İstanbul polisi bu üçüncü haftadır Abdülgadir Masharipov’u
arıyor.
1 Ocak sabaha karşı İstanbul’da Reina’yı basıp yeni yılı kutlayan
39 kişiyi IŞİD adına öldüren Tacik asıllı Özbek vatandaşı; en
azından resmi bilgiler şimdilik böyle.
Üstelik gün geçtikçe yeni bilgiler çıkıyor ortaya ama bunlara dair
resmi açıklama da yok.
Örneğin, polisin saldırı bölgesine 3-5 dakika içinde ulaştığı
sırada teröristin henüz orada olduğu, etrafta önlem alınmaya
başladığı halde rahatlıkla olay yerini terk edip sırra kadem
bastığı bilgisi…
Ya da şehir alarma geçmiş haldeyken Zeytinburnu’na, ailesine gidip
4 yaşındaki oğlunu da alarak kaçtığı bilgisi…
Katili bulmadan geçen her gün, İstanbul polisi için ayrı bir
ıstırap kaynağına dönüştü ama sadece İstanbul polisi için değil,
bütün Emniyet teşkilatı ve dolayısıyla hükümet için.

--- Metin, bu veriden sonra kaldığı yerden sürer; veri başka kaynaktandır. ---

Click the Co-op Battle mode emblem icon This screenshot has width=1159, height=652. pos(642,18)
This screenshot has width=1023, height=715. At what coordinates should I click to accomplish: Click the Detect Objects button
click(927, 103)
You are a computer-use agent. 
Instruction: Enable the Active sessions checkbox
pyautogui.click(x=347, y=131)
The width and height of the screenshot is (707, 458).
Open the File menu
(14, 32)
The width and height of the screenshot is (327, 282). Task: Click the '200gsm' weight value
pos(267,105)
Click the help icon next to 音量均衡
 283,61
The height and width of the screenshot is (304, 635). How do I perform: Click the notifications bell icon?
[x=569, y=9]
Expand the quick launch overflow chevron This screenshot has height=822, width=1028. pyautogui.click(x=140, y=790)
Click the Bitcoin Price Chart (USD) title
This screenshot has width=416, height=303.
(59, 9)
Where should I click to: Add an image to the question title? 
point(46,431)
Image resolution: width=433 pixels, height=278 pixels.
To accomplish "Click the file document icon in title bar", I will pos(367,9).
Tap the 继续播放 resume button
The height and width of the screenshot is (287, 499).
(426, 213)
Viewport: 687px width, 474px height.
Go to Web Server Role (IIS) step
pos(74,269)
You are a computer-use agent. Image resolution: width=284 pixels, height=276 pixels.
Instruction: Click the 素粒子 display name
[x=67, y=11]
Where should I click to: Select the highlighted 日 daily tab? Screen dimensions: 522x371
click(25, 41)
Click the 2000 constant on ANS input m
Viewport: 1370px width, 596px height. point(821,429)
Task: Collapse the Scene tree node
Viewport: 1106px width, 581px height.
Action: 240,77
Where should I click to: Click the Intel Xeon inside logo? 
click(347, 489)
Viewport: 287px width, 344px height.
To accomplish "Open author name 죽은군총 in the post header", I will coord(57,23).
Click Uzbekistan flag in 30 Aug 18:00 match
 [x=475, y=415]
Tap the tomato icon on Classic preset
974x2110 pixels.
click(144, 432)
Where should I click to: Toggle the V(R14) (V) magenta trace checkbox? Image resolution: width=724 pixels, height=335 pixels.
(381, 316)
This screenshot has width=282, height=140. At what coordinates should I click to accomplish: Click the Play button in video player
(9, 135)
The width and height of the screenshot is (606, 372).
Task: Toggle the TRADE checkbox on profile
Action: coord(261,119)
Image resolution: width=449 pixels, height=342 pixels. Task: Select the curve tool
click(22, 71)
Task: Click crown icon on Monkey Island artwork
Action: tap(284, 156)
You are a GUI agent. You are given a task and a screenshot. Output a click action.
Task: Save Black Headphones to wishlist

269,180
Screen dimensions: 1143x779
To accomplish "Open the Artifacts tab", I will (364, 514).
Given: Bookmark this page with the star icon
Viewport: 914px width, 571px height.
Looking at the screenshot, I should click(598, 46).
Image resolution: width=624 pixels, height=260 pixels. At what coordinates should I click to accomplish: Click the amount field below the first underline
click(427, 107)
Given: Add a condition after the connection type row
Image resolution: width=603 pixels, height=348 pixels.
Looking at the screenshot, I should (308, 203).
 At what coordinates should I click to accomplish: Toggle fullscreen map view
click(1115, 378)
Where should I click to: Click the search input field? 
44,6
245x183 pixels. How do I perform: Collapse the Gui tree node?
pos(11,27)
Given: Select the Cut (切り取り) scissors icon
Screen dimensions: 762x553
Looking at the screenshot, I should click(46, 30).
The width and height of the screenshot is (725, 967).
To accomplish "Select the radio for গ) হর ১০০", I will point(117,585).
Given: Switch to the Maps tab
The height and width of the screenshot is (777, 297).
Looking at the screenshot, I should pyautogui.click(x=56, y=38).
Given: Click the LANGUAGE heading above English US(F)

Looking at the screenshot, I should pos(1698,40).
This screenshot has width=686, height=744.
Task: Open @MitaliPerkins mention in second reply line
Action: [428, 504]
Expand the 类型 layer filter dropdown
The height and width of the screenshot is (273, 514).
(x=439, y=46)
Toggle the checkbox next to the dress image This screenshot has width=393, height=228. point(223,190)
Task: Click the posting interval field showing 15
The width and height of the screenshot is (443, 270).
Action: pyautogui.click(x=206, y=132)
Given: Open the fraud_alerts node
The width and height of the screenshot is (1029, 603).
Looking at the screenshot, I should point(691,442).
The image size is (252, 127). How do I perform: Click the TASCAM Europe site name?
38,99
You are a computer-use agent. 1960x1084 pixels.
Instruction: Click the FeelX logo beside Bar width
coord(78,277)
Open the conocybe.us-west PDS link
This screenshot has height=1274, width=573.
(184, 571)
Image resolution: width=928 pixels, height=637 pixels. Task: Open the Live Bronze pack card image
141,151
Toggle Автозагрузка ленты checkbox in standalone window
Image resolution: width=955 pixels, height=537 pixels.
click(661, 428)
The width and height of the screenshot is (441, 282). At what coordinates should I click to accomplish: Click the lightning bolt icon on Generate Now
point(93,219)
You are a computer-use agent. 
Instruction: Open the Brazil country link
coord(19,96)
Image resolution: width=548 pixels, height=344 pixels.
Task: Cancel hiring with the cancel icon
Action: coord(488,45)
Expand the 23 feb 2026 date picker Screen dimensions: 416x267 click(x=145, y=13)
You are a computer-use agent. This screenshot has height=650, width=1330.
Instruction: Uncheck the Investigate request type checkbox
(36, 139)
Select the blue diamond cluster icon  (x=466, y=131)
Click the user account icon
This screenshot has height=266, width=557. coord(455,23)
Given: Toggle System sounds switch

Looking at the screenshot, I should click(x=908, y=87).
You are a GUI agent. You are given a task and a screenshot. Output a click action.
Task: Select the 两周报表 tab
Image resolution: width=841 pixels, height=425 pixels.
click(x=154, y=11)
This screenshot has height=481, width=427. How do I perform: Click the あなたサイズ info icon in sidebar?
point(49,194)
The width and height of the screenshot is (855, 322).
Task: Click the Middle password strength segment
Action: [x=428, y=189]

Geçenlerde bir grupla birlikte üst düzey bir yetkiliyle
konuşuyorduk. Konu Reina saldırganının yakalanmasına da gelince,
yetkili “Orada bir sorunumuz var” dedi mahcubiyetini gizlemeye
gerek duymadan; “Düşünün ki Büyükelçinin katili polis
teşkilatındandı.”
Yetkilinin kast ettiği Rusya’nın Ankara Büyükelçisi Andrey
Karlov’un 19 Aralık günü, hem de Dışişleri Bakanı Mevlüt Çavuşoğlu
o esnada Suriye görüşmeleri için Moskova uçağındayken
öldürülmesiydi.
Suikastın faili, olay yerinde meslektaşlarıyla girdiği çatışmadan
öldürülen polis memuru Mevlüt Mert Altıntaş idi. Altıntaş,
cumhurbaşkanı ve başbakan dâhil pek çok ismin –yakın koruması
olmasa da- koruma ekibinde görev almış bir polisti.
Cinayeti üslenen olmamıştı ama katilin sosyal çevresi ve eğitim
geçmişinde Fethullah Gülen gizli örgütlenmesinin bağlantıları
görülebiliyordu.
Rusya Devlet Başkanı Vladimir Putin’in Cumhurbaşkanı Tayyip
Erdoğan’dan özel isteği ile bir Rus güvenlik ekibi de olayın ertesi
gününden beri Türkiye’de polise yardımcı oluyor bu cinayet ve
arkasındakilerin aydınlatılabilmesi için.
Benim için İstanbul’daki terör saldırısı sorusuna Ankara’daki bir
başka terör saldırısıyla cevap gelmesi ilginçti.